As it happens, COD is not opposed to the Easter Vigil in principle. Instead, he believes that we have tamed the service in a way that saps its power. He explains
This is why, by and large, I boycott the Easter Vigil. The Easter Vigil proclaims the craziest thing about Christianity: that shameful, humiliating failure that is Good Friday is not the end, that God raised Jesus from the dead in a way we can never understand or comprehend, and that, in doing so, God rejiggered how we relate to one another and to God for all eternity. That is f*****g [sic] nuts, people. Or, to paraphrase the ancient church theologian Tertullian, “I believe it because it is absurd.”He further says that
The reason Crusty boycotts most Easter vigils is because they rarely communicate this. Instead, they mostly have seemed to be just kind of longer versions of every other Sunday service.COD then describes an Orthodox Easter Vigil, which begins late at night and is quite explicit about Jesus being dead following the events of Good Friday.There is actually a tomb (more like a coffin, apparently) in the darkened church. COD notes that the priest enters the church around midnight. He then describes what happens next:
The cloth is lifted from the tomb, carried over the head of the priest, and the congregations processes outside and around the church three times, before stopping at the front door as I first experienced. The pounding on the door by the priest is a ritual re-enactment of the rock to the tomb cracking open, as he shouts, “Christ is Risen!” the doors open. You know when the resurrection happens in an Orthodox Easter Vigil. Once you process back inside, the church has been completely redecorated and is dazzling white, and the service itself includes a whole host of prayers and hymns you never hear any other time, as well as the same sermon preached every year, as the Easter Homily of St John Chrysostom is read. You could never, ever, ever mistake the Easter Vigil, as my dad did, as just a longer version of the regular Sunday service.It was this paragraph that convinced me to write this particular essay, as I believe that I have both taken part in and had a hand in planning Easter Vigils in an Episcopal parish that fully communicated Jesus’ journey from death to life. As for the sermon, I only just wrote a blog post (“The Best Easter Sermon Ever”) promoting the John Chrysostom sermon.

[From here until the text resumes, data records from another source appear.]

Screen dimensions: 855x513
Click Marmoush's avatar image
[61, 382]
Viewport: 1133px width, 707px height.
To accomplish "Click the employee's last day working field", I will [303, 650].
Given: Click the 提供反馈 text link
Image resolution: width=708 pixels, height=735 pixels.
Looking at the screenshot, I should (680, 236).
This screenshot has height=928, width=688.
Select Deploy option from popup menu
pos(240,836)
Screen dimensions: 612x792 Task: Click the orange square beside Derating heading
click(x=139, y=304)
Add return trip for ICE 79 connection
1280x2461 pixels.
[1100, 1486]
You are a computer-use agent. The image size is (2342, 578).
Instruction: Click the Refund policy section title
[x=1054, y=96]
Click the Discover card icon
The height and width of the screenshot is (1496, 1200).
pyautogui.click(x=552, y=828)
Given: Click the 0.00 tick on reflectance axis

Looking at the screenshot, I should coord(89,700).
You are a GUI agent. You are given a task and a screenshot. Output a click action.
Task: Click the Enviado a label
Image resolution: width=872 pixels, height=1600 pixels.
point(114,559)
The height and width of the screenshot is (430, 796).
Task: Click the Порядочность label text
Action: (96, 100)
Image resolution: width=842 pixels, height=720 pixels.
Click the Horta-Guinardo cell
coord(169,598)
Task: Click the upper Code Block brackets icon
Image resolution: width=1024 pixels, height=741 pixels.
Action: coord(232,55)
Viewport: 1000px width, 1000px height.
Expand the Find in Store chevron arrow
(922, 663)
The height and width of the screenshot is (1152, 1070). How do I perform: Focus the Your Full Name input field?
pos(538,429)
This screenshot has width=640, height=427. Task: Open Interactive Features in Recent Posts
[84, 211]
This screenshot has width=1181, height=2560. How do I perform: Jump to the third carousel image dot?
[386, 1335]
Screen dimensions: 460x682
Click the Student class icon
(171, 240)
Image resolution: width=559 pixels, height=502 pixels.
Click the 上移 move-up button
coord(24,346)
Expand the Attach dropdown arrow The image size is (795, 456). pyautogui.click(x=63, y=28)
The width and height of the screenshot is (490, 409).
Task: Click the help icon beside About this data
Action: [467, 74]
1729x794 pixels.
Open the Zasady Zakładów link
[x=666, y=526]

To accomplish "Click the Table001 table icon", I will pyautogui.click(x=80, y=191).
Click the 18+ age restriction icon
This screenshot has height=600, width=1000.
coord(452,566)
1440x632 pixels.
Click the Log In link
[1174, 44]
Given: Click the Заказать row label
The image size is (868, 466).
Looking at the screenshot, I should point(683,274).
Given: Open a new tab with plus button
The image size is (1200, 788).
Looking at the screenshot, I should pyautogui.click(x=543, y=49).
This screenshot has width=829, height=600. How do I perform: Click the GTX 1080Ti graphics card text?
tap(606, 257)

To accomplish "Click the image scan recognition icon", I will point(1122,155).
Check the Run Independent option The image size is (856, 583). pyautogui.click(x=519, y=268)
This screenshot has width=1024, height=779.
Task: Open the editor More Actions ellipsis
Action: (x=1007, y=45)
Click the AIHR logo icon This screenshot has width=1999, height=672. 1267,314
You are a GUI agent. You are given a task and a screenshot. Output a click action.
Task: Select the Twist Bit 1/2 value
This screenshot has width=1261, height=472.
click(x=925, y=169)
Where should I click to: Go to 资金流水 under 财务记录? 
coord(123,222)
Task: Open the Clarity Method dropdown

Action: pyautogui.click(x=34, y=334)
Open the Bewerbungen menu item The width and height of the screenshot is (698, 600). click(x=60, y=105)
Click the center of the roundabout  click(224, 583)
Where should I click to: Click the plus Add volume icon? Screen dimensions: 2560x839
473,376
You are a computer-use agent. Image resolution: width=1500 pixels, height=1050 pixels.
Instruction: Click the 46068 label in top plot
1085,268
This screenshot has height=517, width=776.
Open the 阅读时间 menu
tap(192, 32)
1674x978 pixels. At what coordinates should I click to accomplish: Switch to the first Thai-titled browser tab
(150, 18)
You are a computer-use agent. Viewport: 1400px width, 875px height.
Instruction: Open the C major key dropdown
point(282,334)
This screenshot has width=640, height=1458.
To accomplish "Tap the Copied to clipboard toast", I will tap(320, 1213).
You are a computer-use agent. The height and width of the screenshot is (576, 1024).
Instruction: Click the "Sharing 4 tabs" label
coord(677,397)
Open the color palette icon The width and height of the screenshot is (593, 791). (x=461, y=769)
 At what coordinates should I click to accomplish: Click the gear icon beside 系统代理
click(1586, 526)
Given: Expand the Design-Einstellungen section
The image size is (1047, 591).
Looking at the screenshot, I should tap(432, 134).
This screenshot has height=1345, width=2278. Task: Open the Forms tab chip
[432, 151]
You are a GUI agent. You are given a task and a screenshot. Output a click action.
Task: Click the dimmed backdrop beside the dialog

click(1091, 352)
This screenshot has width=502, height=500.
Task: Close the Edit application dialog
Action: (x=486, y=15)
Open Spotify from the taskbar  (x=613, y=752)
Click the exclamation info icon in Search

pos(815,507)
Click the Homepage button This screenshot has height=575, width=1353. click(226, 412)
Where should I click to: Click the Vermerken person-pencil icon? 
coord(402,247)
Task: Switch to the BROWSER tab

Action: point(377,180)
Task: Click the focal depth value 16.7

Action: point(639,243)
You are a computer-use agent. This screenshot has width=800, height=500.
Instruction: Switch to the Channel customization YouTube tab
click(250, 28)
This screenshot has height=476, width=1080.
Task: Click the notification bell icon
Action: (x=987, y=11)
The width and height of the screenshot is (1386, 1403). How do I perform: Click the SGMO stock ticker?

Fourteen years ago, I wrote “An Easter Vigil Memoir” describing my impression of my first Easter Vigil. I eventually became involved in planning the Vigil for St. Paul’s, Mt. Lebanon. Over the years, we fine-tuned the service. Perhaps it was never as dramatic as the Orthodox service that COD loves, but I suspect that he would nevertheless approve. (We never walked around the church, which is on a hill and difficult to walk around.)
Alas, my current rector is not big on drama, so I’m sure COD would not like the current Easter Vigil at St. Paul’s. I haven’t attended in years myself, though I have not found a Vigil that really excites me. Perhaps I should attend an Orthodox church next year. (I had never thought of that before.)
Anyway, let me describe the features of St. Paul’s’ Vigil of former years and explain why I think the service would meet with COD’s approval. The service begins in darkness, of course. The new fire is started outside and is brought into the church more or less in the normal way. In some years, the congregation began in the church, in other years people entered with their candles from outside, following the Paschal candle. The altar party enters wearing black cassocks. All this is pretty straightforward.
The Old Testament lessons are read in a dark church, interspersed with music and collects. (I always argued for nine readings—this became something of a standing joke in Worship Commission meetings—but we never read more than four.) After the last reading, the altar party left the chancel—their leaving was hardly noticed, as the church was still very dark—and returned unseen to the narthex via the undercroft. Meanwhile, members of the Altar Guild removed black veils from flowers around both the high altar and the altar at the crossing. They also brought in additional flowers.
While the Alter Guild was busy, the altar party had changed into vestments that would be normal for a Sunday morning Eucharist. Then comes what I consider the exciting part. With the church still in darkness, there comes a knock at the door at the rear of the nave. Someone inside says, “Whom do you seek?” A voice from the narthex replies, “Jesus of Nazareth.” Inside, the voice—it is the rector’s—says, “Alleluia. Christ is risen.” As the congregation responds, “The Lord is risen indeed. Alleluia.,” all the lights come up, a fanfare is played by organ and brass, and a second procession takes place, with the altar party arrayed for the Eucharist. After the fanfare, the Gloria is sung as the candles in the chancel are lit. Then follows the sermon and Baptism.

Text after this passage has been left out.